Of course this one-pointed awareness has it's issues, at least with a toddler. He does not like to get his diaper changed because it means he needs to stop what he's doing. I can't talk about breakfast when he's nursing in the morning because all he can think about is momma's milk and he get's upset if he thinks I'll take it away. And he's definitely not a child that can be whisked away from errand to errand in the car. We have learned to adapt and to plan carefully around this tender being.
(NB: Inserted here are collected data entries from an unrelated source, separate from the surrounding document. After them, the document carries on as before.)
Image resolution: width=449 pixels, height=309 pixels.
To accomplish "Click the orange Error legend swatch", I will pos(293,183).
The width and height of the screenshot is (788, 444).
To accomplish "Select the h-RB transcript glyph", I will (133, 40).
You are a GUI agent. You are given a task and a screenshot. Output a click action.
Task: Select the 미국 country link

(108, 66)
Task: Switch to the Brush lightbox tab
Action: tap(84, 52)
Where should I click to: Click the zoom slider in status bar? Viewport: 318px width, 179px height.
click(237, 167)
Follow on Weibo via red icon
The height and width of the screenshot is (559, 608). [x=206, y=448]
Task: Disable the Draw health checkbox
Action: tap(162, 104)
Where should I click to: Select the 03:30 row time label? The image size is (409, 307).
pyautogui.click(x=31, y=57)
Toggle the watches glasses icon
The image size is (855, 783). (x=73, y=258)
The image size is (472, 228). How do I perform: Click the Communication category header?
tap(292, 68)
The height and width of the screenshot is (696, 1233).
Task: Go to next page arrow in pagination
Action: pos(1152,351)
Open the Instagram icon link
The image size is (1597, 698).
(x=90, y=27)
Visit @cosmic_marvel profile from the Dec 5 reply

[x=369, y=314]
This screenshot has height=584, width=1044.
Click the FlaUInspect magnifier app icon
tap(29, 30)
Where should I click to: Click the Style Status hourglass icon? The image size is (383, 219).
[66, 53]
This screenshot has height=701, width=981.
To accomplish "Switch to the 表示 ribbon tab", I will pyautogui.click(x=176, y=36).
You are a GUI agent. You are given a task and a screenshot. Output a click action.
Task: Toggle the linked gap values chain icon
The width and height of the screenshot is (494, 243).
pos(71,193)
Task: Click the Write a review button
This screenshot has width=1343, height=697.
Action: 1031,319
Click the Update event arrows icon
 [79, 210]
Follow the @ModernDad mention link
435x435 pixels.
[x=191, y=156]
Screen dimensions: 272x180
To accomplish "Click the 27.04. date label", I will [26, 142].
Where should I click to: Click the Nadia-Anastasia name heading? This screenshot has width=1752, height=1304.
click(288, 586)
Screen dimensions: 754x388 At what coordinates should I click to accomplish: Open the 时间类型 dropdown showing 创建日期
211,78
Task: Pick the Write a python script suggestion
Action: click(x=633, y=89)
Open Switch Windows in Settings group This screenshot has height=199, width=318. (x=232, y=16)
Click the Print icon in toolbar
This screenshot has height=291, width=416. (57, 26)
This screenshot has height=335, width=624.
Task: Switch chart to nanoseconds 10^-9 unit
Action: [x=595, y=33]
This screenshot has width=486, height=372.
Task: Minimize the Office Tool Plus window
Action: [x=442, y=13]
So, when we HAVE to do something, like that dreaded diaper change or going to an appointment, here are a few things that help our family. Basically, we try to make ALL activities fun and interesting.
- We outline the day and tell our son about it in small blocks of time. It is overwhelming for him, I am sure, when I tell him everything we will do in the day. Time for children is more circular, not linear as we adults experience it. So, they will not keep track of what is coming next. After we finish an activity I usually say something like, "That was fun! Now it's time for us to do ___ ."
- We try to stay calm and cheerful. My son picks up on anxious behavior and become anxious as well. Does your child do the same?
- Sing, sing a song. Sing out loud! Sing out strong! I am the world's best singer in my child's eyes & ears, though I can barely carry a tune. He learns best from songs and rhymes and these are welcome distractions when getting dressed or changing diapers.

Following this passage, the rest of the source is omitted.